Battle Royale est publié par Soleil Manga en édition double de 9 tomes, d’après les informations de l’éditeur relevées en janvier 2026. À 14,99 € l’unité, le budget complet atteint 134,91 €. Son contenu violent et son cadre totalitaire ne conviennent pas à une recherche de lecture légère ; garde-le pour une période où tu cherches un manga qui interroge la brutalité collective et les règles imposées à la jeunesse.
Terminer avec un récit historique dessiné à l’encre
L’Habitant de l’infini de Hiroaki Samura est publié en France chez Sakka, collection de Casterman. La première édition totalise 30 volumes, tandis que la réédition en cours adopte un format double prévu en 15 tomes ; le prix public relevé chez Casterman en janvier 2026 est de 15 € par volume de réédition. Vérifie l’édition avant l’achat d’occasion, car les deux formats ne se mélangent pas facilement sur une même étagère.
Le Japon de l’époque Edo, autour de 1770, donne à la série une matière historique, mais le manga reste avant tout un récit de vengeance et de combats. L’encre de Samura produit des planches qui demandent de ralentir, particulièrement dans les scènes où le mouvement et les blessures se confondent. Si Blue Period t’a appris à regarder une case comme une composition plutôt qu’une simple étape vers la suivante, ce dessin mérite du temps.
Pour acheter les longues séries sans multiplier les doublons ou les volumes abîmés, compare toujours l’ISBN, le logo d’éditeur et l’état de la tranche. Les repères réunis dans ce guide sur les prix des mangas d’occasion sont plus utiles qu’une baisse affichée sans description précise de l’édition. L’occasion réduit le budget, mais ne corrige pas une collection achetée dans le mauvais format.
Entre ces quatre mangas, choisis Une sacrée mamie si tu veux respirer après Blue Period, Ascension si tu veux conserver la logique d’effort, Battle Royale si tu assumes une violence explicite, et L’Habitant de l’infini si le dessin est ton premier critère. Le détail qui change l’achat tient au format, car une édition double réduit la place occupée mais double aussi le prix payé à chaque passage en caisse.
Quel manga lire en premier après Blue Period ?
Blue Giant est le choix le plus direct. La série complète de Shin’ichi Ishizuka compte 9 tomes chez Glénat et prolonge l’idée d’une vocation artistique construite par l’entraînement, avec le jazz à la place de la peinture.

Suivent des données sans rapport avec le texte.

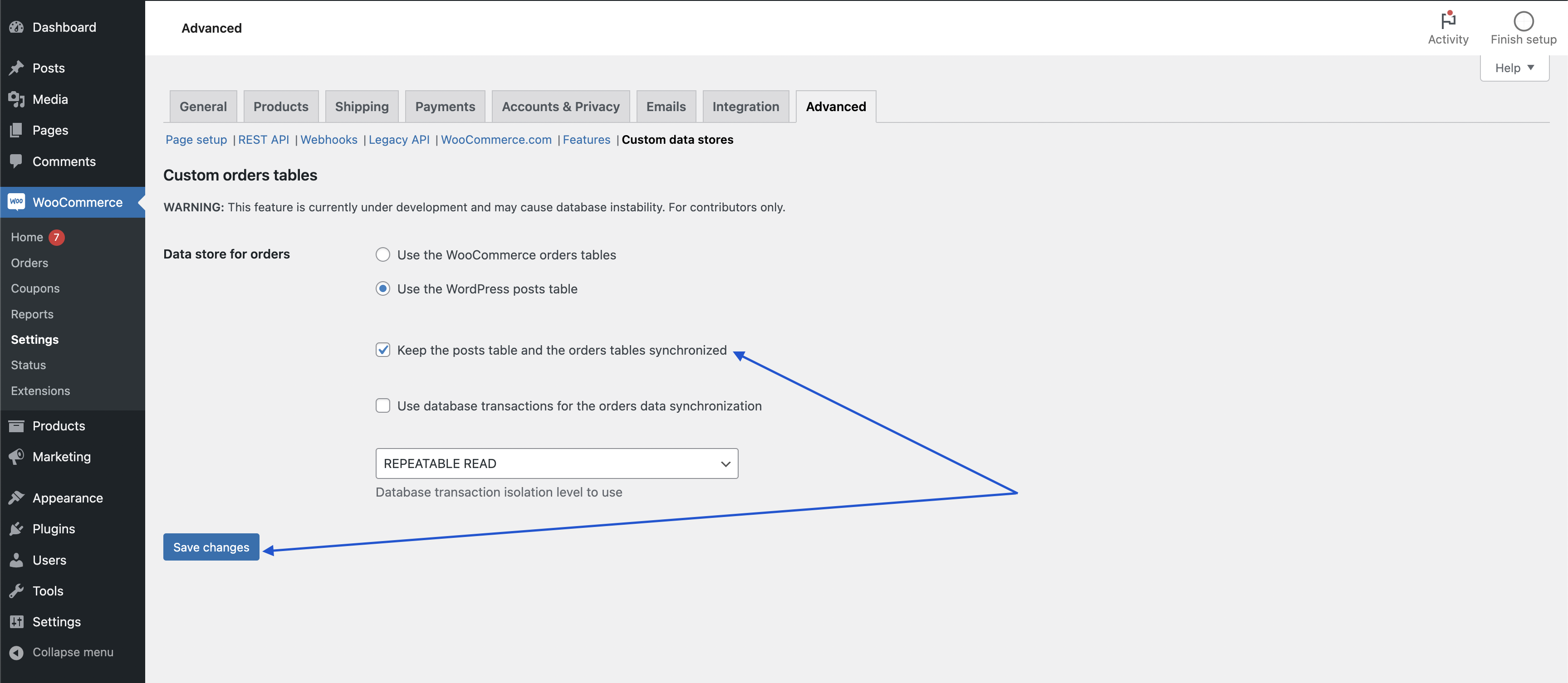Select Use the WordPress posts table radio
This screenshot has height=683, width=1568.
(383, 289)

Tokyo, ces jours-ci est-il une série longue ?
Non. L’édition française de Kana est complète en 3 tomes depuis 2025. C’est une option adaptée si tu veux un manga sur l’édition et la création sans commencer une collection de plus de dix volumes.
Quel manga choisir après Blue Period pour un récit plus sombre ?
Les Liens du sang compte 17 tomes chez Ki-oon et installe un drame familial très tendu. Bonne Nuit Punpun, publié en 13 tomes chez Kana, est plus long dans le temps raconté et aborde aussi des thèmes psychologiques difficiles.
Dorohedoro est-il terminé en français ?
La série d’origine compte 23 tomes chez Soleil Manga. La Chaos Edition française réunit l’histoire en 12 volumes doubles, ce qui permet de suivre la série dans un format de collection plus court.